Seeing such clever use of mmap makes me dread to imagine how much Python spaghetti probably tanks OpenAI's and other "big ML" shops' infra when they should've trusted in zero copy solutions.
Perhaps SWE is dead after all, but LLMs didn't kill it...
Probably not all that much. All of the Python numeric computing frameworks (Numpy, PyTorch, TensorFlow, etc.) are basically just wrappers for lower level C++/C/Fortran code. Unless you’re doing something boneheaded and converting framework-native tensors to Python objects, passing tensors around within a framework essentially just passes a pointer around, which has marginal overhead even when encapsulated in a bloated Python object.
Indeed, a huge number of PyTorch operations are explicitly zero copy: https://pytorch.org/docs/stable/tensor_view.html
This leads to all sorts of bugs and breaking changes that are cool in an academic or hobbyist setting but a total headache on a large production system.
It sounds unnecessarily weird to me that people would share Python code that simply doesn't work out at all out of the box.
If you just write straight c++ (without c++xx, or anything like it) you can compile the code on machines from decades ago if you want.

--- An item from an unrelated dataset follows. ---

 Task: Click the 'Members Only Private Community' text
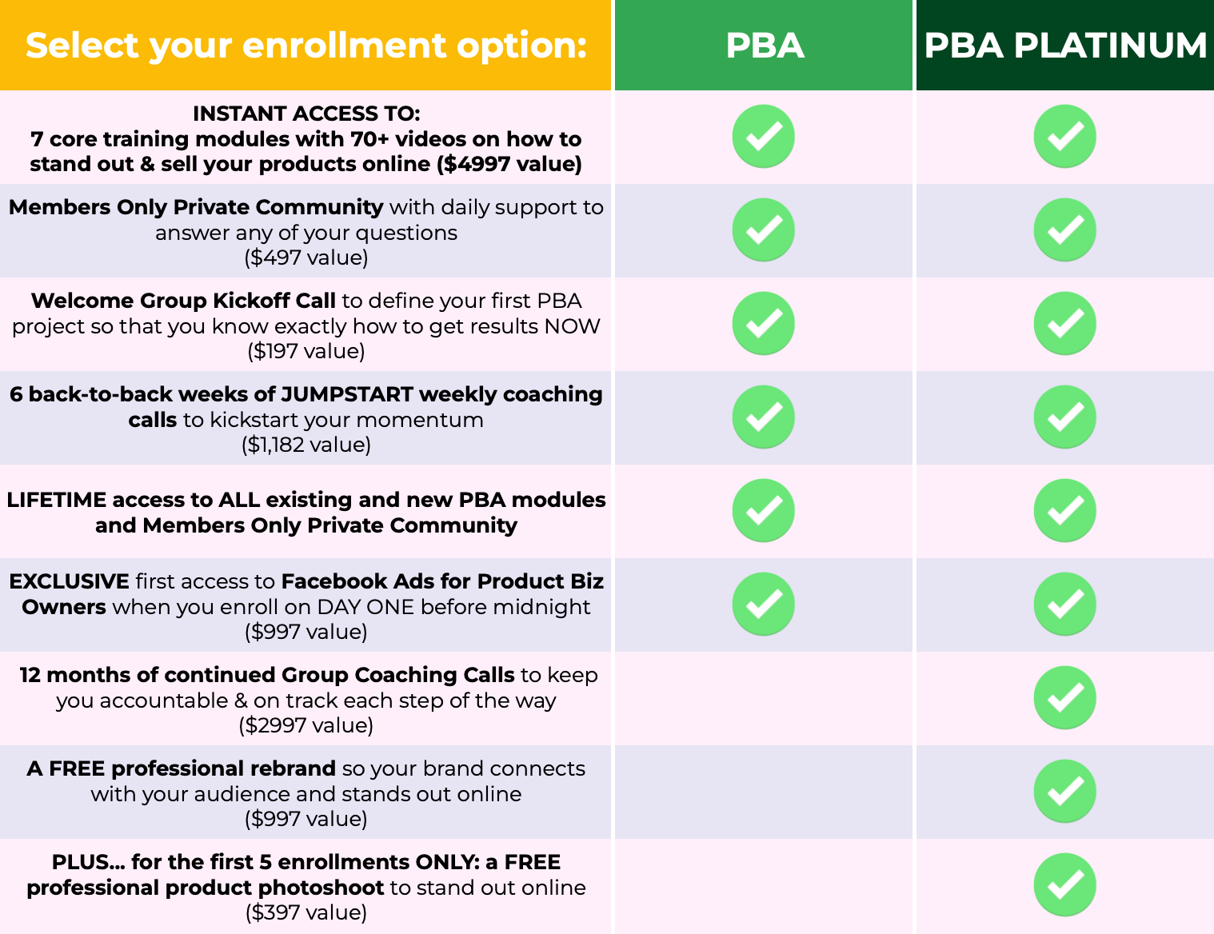[196, 207]
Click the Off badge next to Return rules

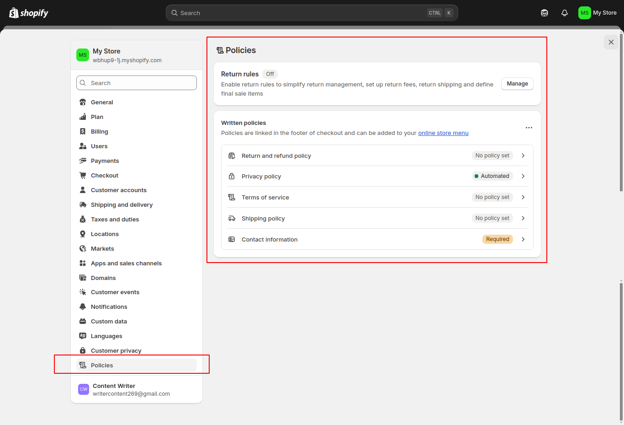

Suppose you have a big piece of compute hardware (e.g. at a university) which is shared by multiple users. They all want to come in and play with these models. Each one is tens to hundreds of gigabytes. Is each user supposed to have their own copy in their home directory?
But now we encounter this broken nonsense because solved problems get unsolved by bad software.
I've been very _careful_ too (using pyenv/virtualenvs etc) for dependency management, but with Nvidia driver dependencies and "missing 'sqlite3/bz2' issues related to the underlying interpreter (not to mention issues with different Python3.x versions) I'm lucky to be able to even run a 'hello world' ML sample after an afternoon of fighting with it.
My Ubuntu install w/ Nvidia card only seems to recognize the GPU in some circumstances even when using the same `conda` env. Often this is remedied by rebooting the machine(?).
No idea how companies manage this stuff in production. Absolute minefield that seems to catastrophically break if you sneeze at it.
I'll admit I am not an expert in managing ML envs, but I've dealt with a lot of python environments for typical CRUD stuff, and while rough at times, it was never this bad.
It's like Python 2 vs Python 3 except even worse.